Knowledge and intelligence carry a lot of respect in typical engineering circles, but this year emotional intelligence has proven to be more valuable than many engineers have expected. A study shows that having even a single emotionally attuned member of a team creates positive outcomes for an engineering team. With my team, we’ve had to consciously build in emotional intelligence through purposeful communication large and small.

I have found that scheduling a small happy hour or coffee hours with two to four people talking makes significantly more progress than a 25 person Zoom event. Engineers forge stronger bonds when they can create one on one relationships with individual teammates. In these settings, they can also cut across cultural divides and ask questions. For example, someone from the US might use a saying like “block and tackle” that doesn’t make sense to someone in another country. In these small settings, engineers not only can ask what it means but become closer as teammates.

The ever-popular wine tasting and magic show team-building events that many company event planners come up with may not be the right move for a team of global engineers –  but make sure the team feels engaged in the event planning process. They might surprise with new ideas that are perfect for their specific interests.

Empower Global Work By Improving Asynchronous Work

While our corporate offices are in the US, we have five different time zones represented on our teams. We could easily dictate that working hours should follow the US Eastern Time where we are headquartered, or pick the country where we have the most engineers. But that top-down strategy only isolates the others on the team. Instead, we encouraged the team to work together to determine the working hours that they wanted to implement. What they came up with wasn’t what I expected, but it works for them, and they own it, so it’s one less thing to feel disgruntled about.

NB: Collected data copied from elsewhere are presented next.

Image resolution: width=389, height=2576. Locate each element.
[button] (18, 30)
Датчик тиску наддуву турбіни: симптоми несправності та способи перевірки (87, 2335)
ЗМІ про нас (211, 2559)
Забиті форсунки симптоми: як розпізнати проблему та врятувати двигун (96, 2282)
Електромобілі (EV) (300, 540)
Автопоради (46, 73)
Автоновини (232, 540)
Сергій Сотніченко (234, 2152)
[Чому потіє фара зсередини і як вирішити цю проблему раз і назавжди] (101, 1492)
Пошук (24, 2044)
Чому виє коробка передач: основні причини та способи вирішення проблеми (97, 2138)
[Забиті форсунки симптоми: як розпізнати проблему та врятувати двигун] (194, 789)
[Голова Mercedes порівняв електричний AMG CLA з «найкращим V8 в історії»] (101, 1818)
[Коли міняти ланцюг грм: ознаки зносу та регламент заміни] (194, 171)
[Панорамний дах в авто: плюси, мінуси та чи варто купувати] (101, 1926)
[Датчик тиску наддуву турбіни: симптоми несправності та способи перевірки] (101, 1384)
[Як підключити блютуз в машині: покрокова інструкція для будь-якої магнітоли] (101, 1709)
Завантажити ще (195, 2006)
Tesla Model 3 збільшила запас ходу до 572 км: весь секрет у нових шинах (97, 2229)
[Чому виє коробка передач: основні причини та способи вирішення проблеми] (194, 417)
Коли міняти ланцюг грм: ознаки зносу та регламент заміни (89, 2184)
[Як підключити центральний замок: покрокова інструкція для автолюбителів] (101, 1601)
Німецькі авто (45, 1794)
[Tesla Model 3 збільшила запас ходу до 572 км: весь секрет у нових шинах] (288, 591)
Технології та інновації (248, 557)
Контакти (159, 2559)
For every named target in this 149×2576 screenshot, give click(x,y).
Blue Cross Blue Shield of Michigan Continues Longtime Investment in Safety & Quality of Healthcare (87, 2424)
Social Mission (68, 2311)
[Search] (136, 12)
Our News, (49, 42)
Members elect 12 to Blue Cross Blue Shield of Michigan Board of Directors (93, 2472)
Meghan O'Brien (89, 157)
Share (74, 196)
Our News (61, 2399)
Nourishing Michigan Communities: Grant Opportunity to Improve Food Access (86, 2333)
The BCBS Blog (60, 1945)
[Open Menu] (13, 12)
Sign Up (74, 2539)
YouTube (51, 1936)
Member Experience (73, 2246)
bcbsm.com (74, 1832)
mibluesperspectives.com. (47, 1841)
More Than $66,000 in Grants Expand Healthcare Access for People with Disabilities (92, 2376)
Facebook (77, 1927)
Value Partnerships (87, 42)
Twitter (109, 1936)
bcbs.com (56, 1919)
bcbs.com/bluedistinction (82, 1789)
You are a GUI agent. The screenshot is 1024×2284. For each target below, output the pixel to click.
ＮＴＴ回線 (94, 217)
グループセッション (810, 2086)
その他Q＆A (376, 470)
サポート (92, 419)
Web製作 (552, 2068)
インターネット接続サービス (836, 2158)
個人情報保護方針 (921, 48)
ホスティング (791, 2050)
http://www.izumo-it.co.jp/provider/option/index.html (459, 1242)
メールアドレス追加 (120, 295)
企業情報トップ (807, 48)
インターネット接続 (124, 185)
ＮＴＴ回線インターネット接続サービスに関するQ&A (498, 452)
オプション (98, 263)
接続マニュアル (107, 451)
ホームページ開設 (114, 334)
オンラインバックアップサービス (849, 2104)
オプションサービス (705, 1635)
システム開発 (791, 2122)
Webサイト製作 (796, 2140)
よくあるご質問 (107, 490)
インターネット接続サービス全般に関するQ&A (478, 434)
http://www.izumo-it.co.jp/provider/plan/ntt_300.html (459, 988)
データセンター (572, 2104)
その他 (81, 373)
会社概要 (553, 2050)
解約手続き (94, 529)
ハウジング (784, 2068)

Shared working hours also help with code reviews, and speeding up collaboration. A huge amount of work is done asynchronously, and people were initially waiting sometimes 12 or more hours for their work to be reviewed. Now, we have smoothed that out and everyone feels good about it.

And the connections we make in our coffee chats help with things like stand-ups and reviews. People know each other better, and so they can be honest, but also be respectful when providing feedback or brainstorming.

Hire For Collaboration and Diverse Perspectives

Hiring new people into a distributed team has been a challenge that every manager has faced. For engineers, we’ve had to change our hiring practices in a few ways. We’ve found that the engineers that can be really effective at succinctly and clearly communicating their ideas over remote channels have done the best. We’ve also found that natural collaboration has to be a trait that we prioritize, or the newly hired team member will end up feeling isolated.

We now build collaborative projects into the interview process. In the past, this type of exercise would have been more of a skills test, with the other team members judging a candidate’s ability to code or solve a problem. Now, we’re really conscious to see how they work together in the group if they ask good questions and build on others’ ideas.

We also tap into our diversity by leaning on members of the team across different countries from the beginning of the interview process. By ensuring that people with different perspectives all think they can work with a candidate, we naturally get more flexible people in the door, which creates a positive cycle.

I’ve found that the more we focus on collaboration and communication, the better we get at it. When we give people space where they can be honest, but also respectful, then the barriers of remote working, like the barriers of diverse cultures, naturally give way to a sense of belonging to a single team.